La Toscana ad Helsinki per la conferenza sulla bioeconomia

L'evento che si è tenuto il 9 e 10 luglio ha mobilitato circa 400 partecipanti da 42 stati da tutto il mondo

C'era anche la Toscana tra le organizzazioni presenti ad Helsinki alla Conferenza Europea "European Bioeconomy Scene 2019", evento co-organizzato dalla Commissione Europea e dal Ministero dell'Agricoltura della Finlandia come iniziativa del semestre di Presidenza Finlandese del Consiglio UE con l'obiettivo di promuovere il dialogo tra attori dell'UE per agevolare politiche a favore della bioeconomia, quali la strategia europea aggiornata nell'ottobre 2018 e il Pacchetto sull'Economia Circolare.

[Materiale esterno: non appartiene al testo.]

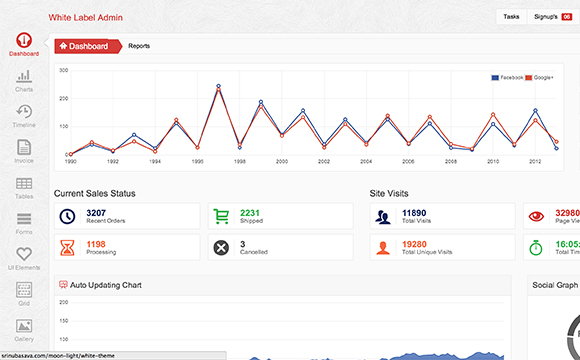Go to the Invoice page icon

24,147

L'evento che si è tenuto il 9 e 10 luglio, ha mobilitato circa 400 partecipanti da 42 Stati. La Toscana ha partecipato con l'obiettivo di aumentare le proprie conoscenze sulle più recenti evoluzioni a livello Europeo e per sviluppare nuovi contatti, così da meglio supportare, indirizzare e connettere le iniziative regionali su questo tema. In particolare la Regione ha potuto confrontare la propria esperienza con altre realtà sulle politiche per la sostenibilità economica, sociale e ambientale, attivando nuove sinergie con altri territori e definendo meglio il ruolo della bioeconomia nelle strategie e nei programmi regionali, anche in vista dell'obiettivo di una Regione neutra dal punto di vista delle emissioni entro il 2050 e della futura programmazione dello sviluppo rurale.

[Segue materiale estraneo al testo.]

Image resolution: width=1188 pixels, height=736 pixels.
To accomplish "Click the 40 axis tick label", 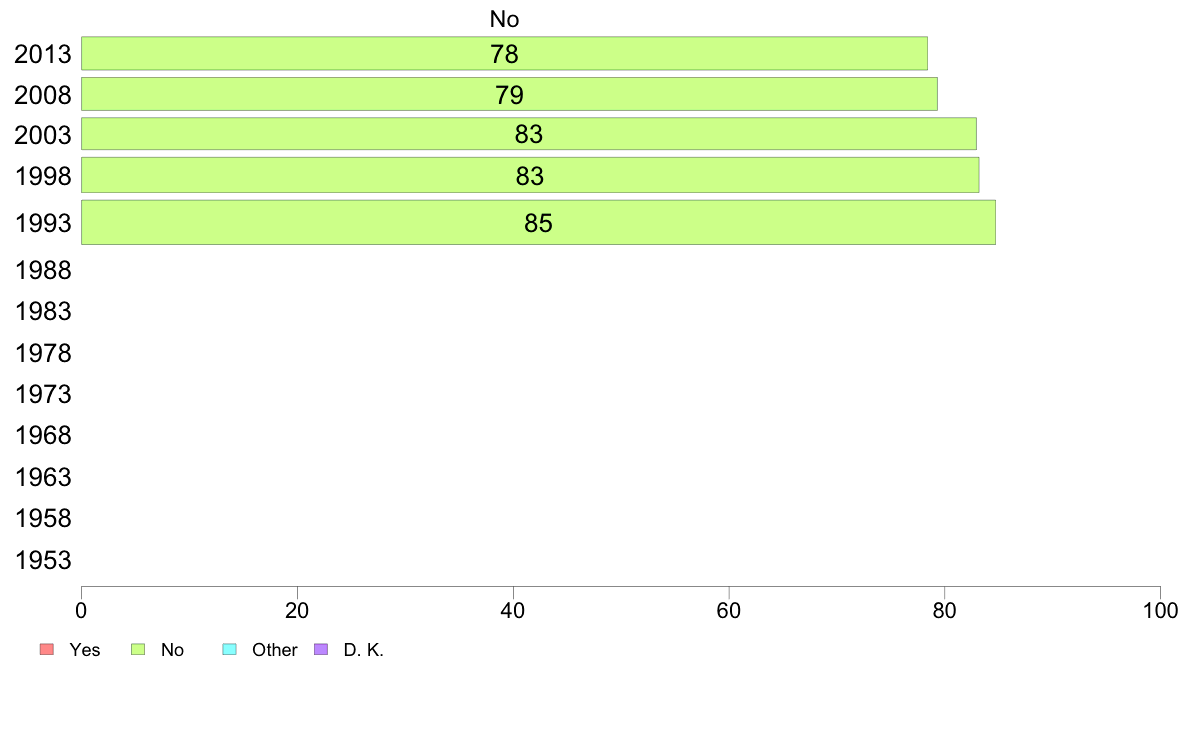I will (513, 611).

La Commissione Europea, con l'intervento del Vice Presidente, Jyrki Katainen, conferma il proprio impegno a guidare l'UE verso una diminuzione della dipendenza dalle risorse non rinnovabili. La bioeconomia è la chiave per accelerare questa dinamica, stimolando i sistemi produttivi e le filiere di consumo ad una ristrutturazione verso l'uso di materie prime di origine biologica e circolare. I settori che daranno il maggior contributo sono l'agricoltura, la silvicoltura, la maricoltura e l'acquacoltura, le industrie agroalimentari e tutte le industrie che trasformano materie organiche (tessile, legno, carta, conciario, ecc.), fino alle industrie di gestione e smaltimento dei rifiuti.

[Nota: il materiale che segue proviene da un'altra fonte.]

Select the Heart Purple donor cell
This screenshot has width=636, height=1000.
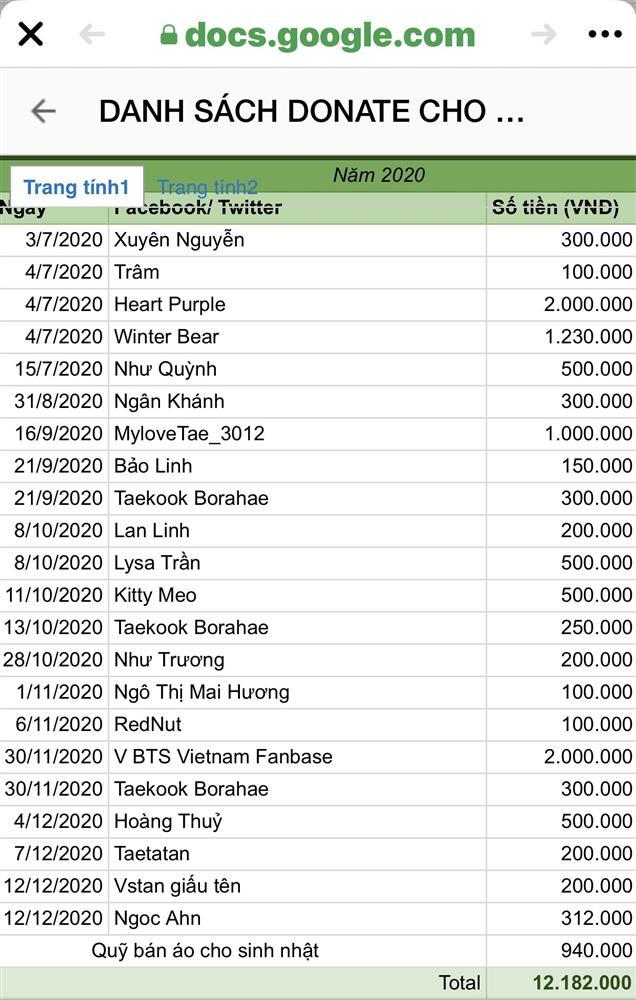point(170,304)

Per garantire le nuove filiere la Commissione prevede investimenti in nuove tipologie di impianti, chiamati bioraffinerie, che valorizzeranno le materie prime in nuovi bio-prodotti in sostituzione delle materie di origine fossile, includendo anche la produzione di energia e biocarburanti. Oltre al ruolo delle imprese, aspetti centrali sono la capacità di fornire nuove professionalità, con percorsi formativi adeguati alle esigenze delle imprese della bioeconomia, e il coinvolgimento della società civile, necessario a garantire la corretta percezione da parte dei cittadini e dei consumatori.

Per raggiungere l'obiettivo, la strategia europea pone un accento particolare sulla dimensione regionale, invitando le Regioni a contribuire all'implementazione delle 14 azioni indicate nella strategia europea, collegate a sua volta ai 17 obiettivi di sviluppo sostenibili delle Nazioni Unite. Allo stesso tempo, 9 Stati membri dell'UE, tra cui l'Italia, hanno già adottato strategie nazionali sulla bioeconomia.